LOS ANGELES -- Elizabeth Taylor, the violet-eyed film goddess whose sultry screen persona, stormy personal life and enduring fame and glamour made her one of the last of the classic movie stars and a template for the modern celebrity, died Wednesday at age 79.
She was surrounded by her four children when she died of congestive heart failure at Cedars-Sinai Medical Center, where she had been hospitalized for about six weeks, said publicist Sally Morrison.
"My mother was an extraordinary woman who lived life to the fullest, with great passion, humor, and love," her son, Michael Wilding, said in a statement.
"We know, quite simply, that the world is a better place for Mom having lived in it. Her legacy will never fade, her spirit will always be with us, and her love will live forever in our hearts."
"We have just lost a Hollywood giant," said Elton John, a longtime friend of Taylor. "More importantly, we have lost an incredible human being."
Taylor won three Academy Awards, including a special one for her humanitarian work.
One of those Oscars came for her performance in "Who's Afraid of Virginia Woolf?" She played an alcoholic shrew in an emotionally sadomasochistic marriage opposite real-life husband Richard Burton.
For all the ferocity of her screen roles and the turmoil of her life, Taylor was remembered by "Virginia Woolf" director Mike Nichols for her gentler, life-affirming side.
"The shock of Elizabeth was not only her beauty. It was her generosity. Her giant laugh. Her vitality, whether tackling a complex scene on film or where we would all have dinner until dawn," Nichols said in a statement. "She is singular and indelible on film and in our hearts."
Taylor was the most loyal of friends and a defender of gays in Hollywood when AIDS was new to the industry and beyond. But she was afflicted by ill health, failed romances (eight marriages, seven husbands) and personal tragedy.
"I think I'm becoming fatalistic," she said in 1989. "Too much has happened in my life for me not to be fatalistic."
Her more than 50 movies included portraits of innocence and of decadence, from the children's classic "National Velvet" and the sentimental family comedy "Father of the Bride" to Oscar-winning transgressions in "Who's Afraid of Virginia Woolf?" and "Butterfield 8." The historical epic "Cleopatra" is among Hollywood's greatest on-screen fiascos and a landmark of off-screen monkey business, the meeting ground of Taylor and Burton, the "Brangelina" of their day.
She played enough bawdy women on film for critic Pauline Kael to deem her "Chaucerian Beverly Hills."
But her defining role, one that lasted past her moviemaking days, was "Elizabeth Taylor," ever marrying and divorcing, in and out of hospitals, gaining and losing weight, standing by Michael Jackson, Rock Hudson and other troubled friends, acquiring a jewelry collection that seemed to rival Tiffany's.

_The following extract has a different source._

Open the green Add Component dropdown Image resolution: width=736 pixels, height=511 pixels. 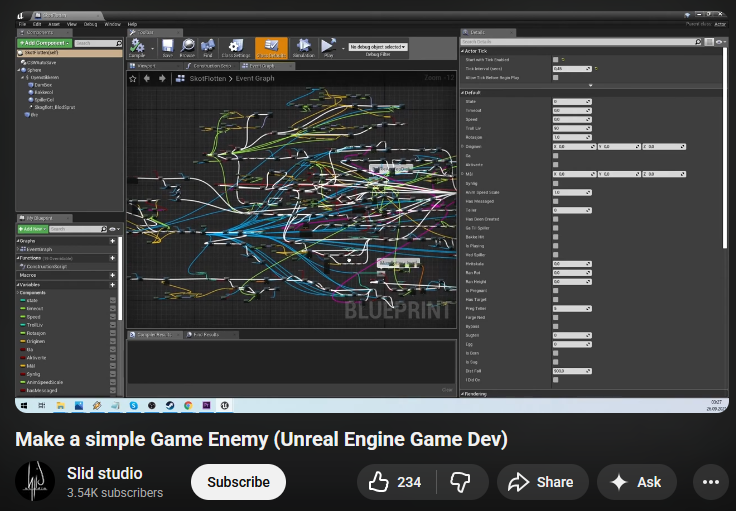click(x=44, y=43)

The London-born actress was a star at age 12, a bride and a divorcee at 18, a superstar at 19 and a widow at 26. She was a screen sweetheart and martyr later reviled for stealing Eddie Fisher from Debbie Reynolds, then for dumping Fisher to bed Burton, a relationship of epic passion and turbulence, lasting through two marriages and countless attempted reconciliations.
She was also forgiven. Reynolds would acknowledge voting for Taylor when she was nominated for "Butterfield 8" and decades later co-starred with her old rival in "These Old Broads," co-written by Carrie Fisher, the daughter of Reynolds and Eddie Fisher.

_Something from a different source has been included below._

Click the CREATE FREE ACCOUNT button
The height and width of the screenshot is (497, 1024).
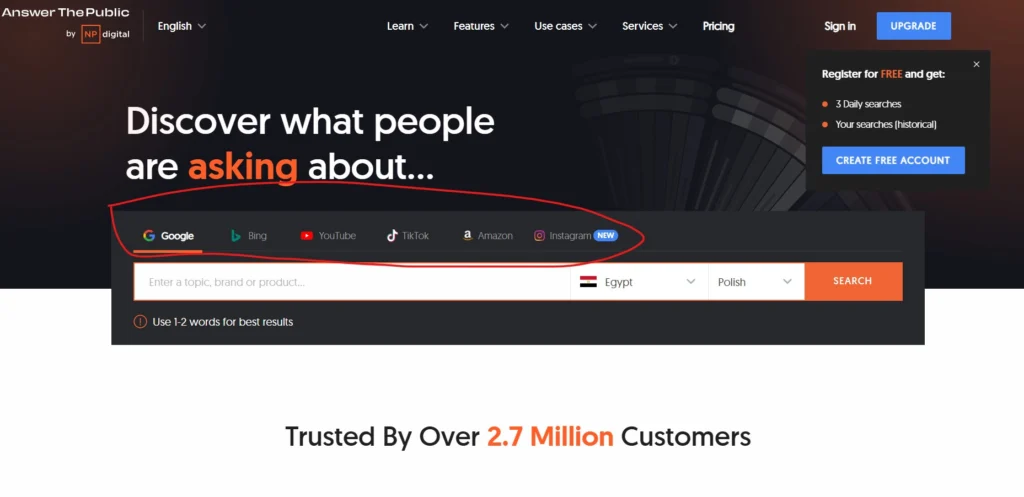893,160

Taylor's ailments wore down the grudges. She underwent at least 20 major operations and she nearly died from a bout with pneumonia in 1990. In 1994 and 1995, she had both hip joints replaced, and in February 1997, she underwent surgery to remove a benign brain tumor. In 1983, she acknowledged a 35-year addiction to sleeping pills and pain killers. Taylor was treated for alcohol and drug abuse problems at the Betty Ford Clinic in Rancho Mirage, Calif.
Her troubles bonded her to her peers and the public and deepened her compassion. Her advocacy for AIDS research and for other causes earned her a special Oscar.
Survivors include her daughters Maria Burton-Carson and Liza Todd-Tivey, sons Christopher and Michael Wilding, 10 grandchildren and four great-grandchildren.
A private family funeral is planned later this week.